- Cover, Star Trek: The Manga volume 1
- Publisher: Tokyopop (North America
- Other publishers Madman Entertainment (Australia and New Zealand) Athenaeum 2000/Mangattack (Hungary);
- Original run: 2006–2009
- Volumes: 3 (The Original Series) 1 (The Next Generation)

= Star Trek: The Manga =

Original English-language manga series

Star Trek: The Manga is an original English-language manga from Tokyopop based on Star Trek: The Original Series that began in September 2006. Writers in the three volumes included Diane Duane, David Gerrold, Mike W. Barr and former Star Trek: The Next Generation cast member Wil Wheaton. Tokyopop released an additional manga based on The Next Generation in April 2009.

==Production==
The manga series was produced by Tokyopop to time with the 40th anniversary of Star Trek in 2006. The writers of the first volume included Mike W. Barr, who had previously written for the DC and Malibu Comics Star Trek series as well as Dr Christopher Dows, Jim Alexander, Joshua Ortega and Rob Tokar. Ortega in particular had sought to evoke the feelings of The Original Series, saying "That era also has a freshness to it that just can't be beat, and an excellent sense of humor that was present in almost every episode." The stories in the second volume included those by Mike Wellman, Paul Benjamin and Christine Boylan. In addition, it featured a story by Diane Duane, who had written several Star Trek novels starting with The Wounded Sky in 1984 and co-wrote the Star Trek: The Next Generation season one episode "Where No One Has Gone Before".

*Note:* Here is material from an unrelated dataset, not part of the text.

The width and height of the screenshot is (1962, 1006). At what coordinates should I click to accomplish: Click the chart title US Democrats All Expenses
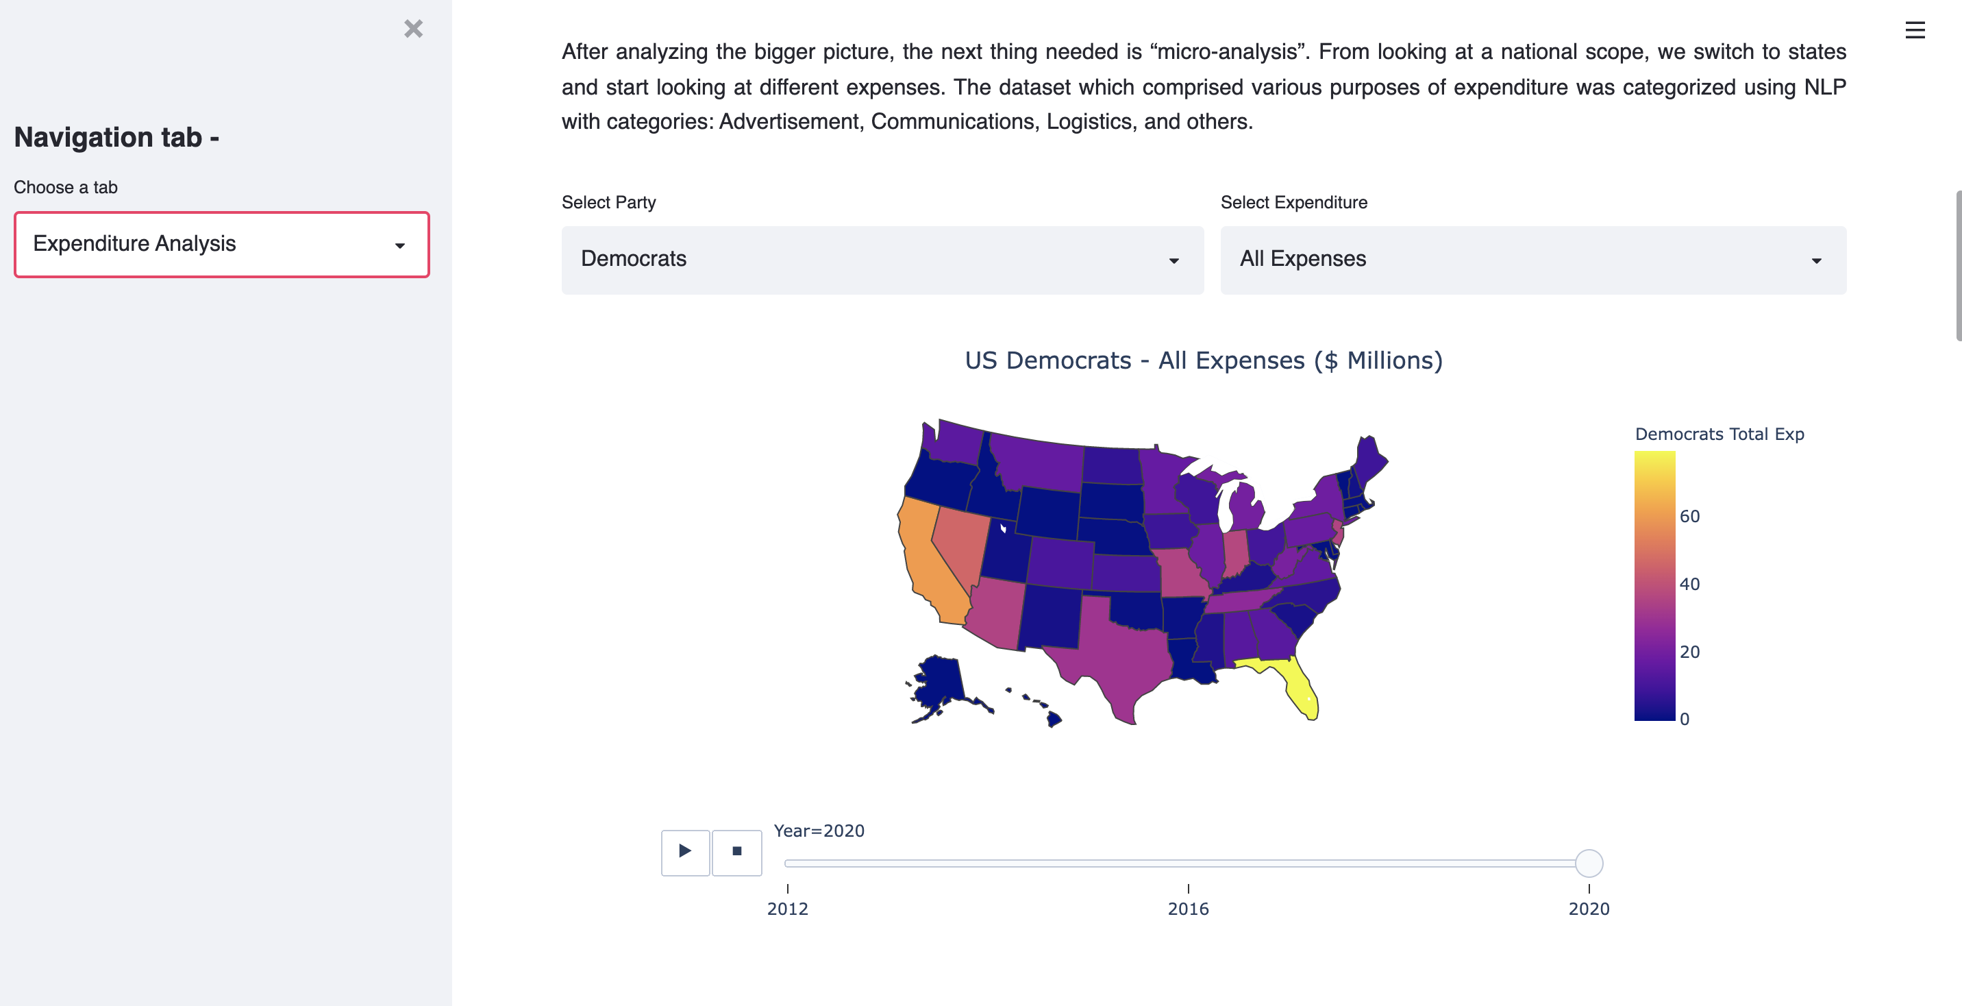click(x=1203, y=360)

The writer for the third volume was The Next Generation cast member Wil Wheaton, who had played Wesley Crusher on the show. Wheaton had been invited to write for the anthology by editor Luis Reyes, after Reyes had heard that Wheaton was interested in manga. Wheaton initially thought that he had a safety net with the project, but described the net as a "actually built out of barbed wire. And there are alligators crawling around on it, and monkeys with BB blowguns are constantly shooting at me while I walk across the high wire from 'I have an idea' to 'Okay, it's done!'" It was Wheaton's first professional attempt at writing fiction, which was something he had aspired to do, and in order to write the story he placed his reviews of The Next Generation for TV Squad on hold.

Another third volume writer was David Gerrold, who had previously written The Original Series episode "The Trouble with Tribbles" as well as two episodes for Star Trek: The Animated Series. His story in the third volume was based on one of the original pitches he made alongside the first Tribbles story. An omnibus of the three volumes was released. TokyoPop subsequently published a Star Trek: The Next Generation manga in April 2009, which featured writers who had worked on The Original Series volumes including Duane and Gerrold.

==Volumes==

- Shinsei/Shinsei (新生新星)
Released September 5, 2006
- Kakan ni Shinkou (果敢に進行)
Released September 11, 2007
- Uchu (宇宙)
Released July 15, 2008

- Star Trek
  The Next Generation: The Manga – Boukenshin
Released April 2009

==Reception==
Writing for IGN, A.E. Sparrow said that Star Trek: The Manga made him reminisce about Sunday morning re-runs of the original series. Of the art, he thought that on occasion it was difficult to tell Dr. McCoy apart from other characters and also each story had a different style of drawing Captain Kirk and he was pleased to see the return of Nurse Chapel in the story "Til Death". John Tenuto, in his review of the third volume for TrekMovie.com, praised the writing of Wheaton but while he was pleased with the dialogue in Gerrold's story, he felt that it now seemed like a "derivative of Tribbles".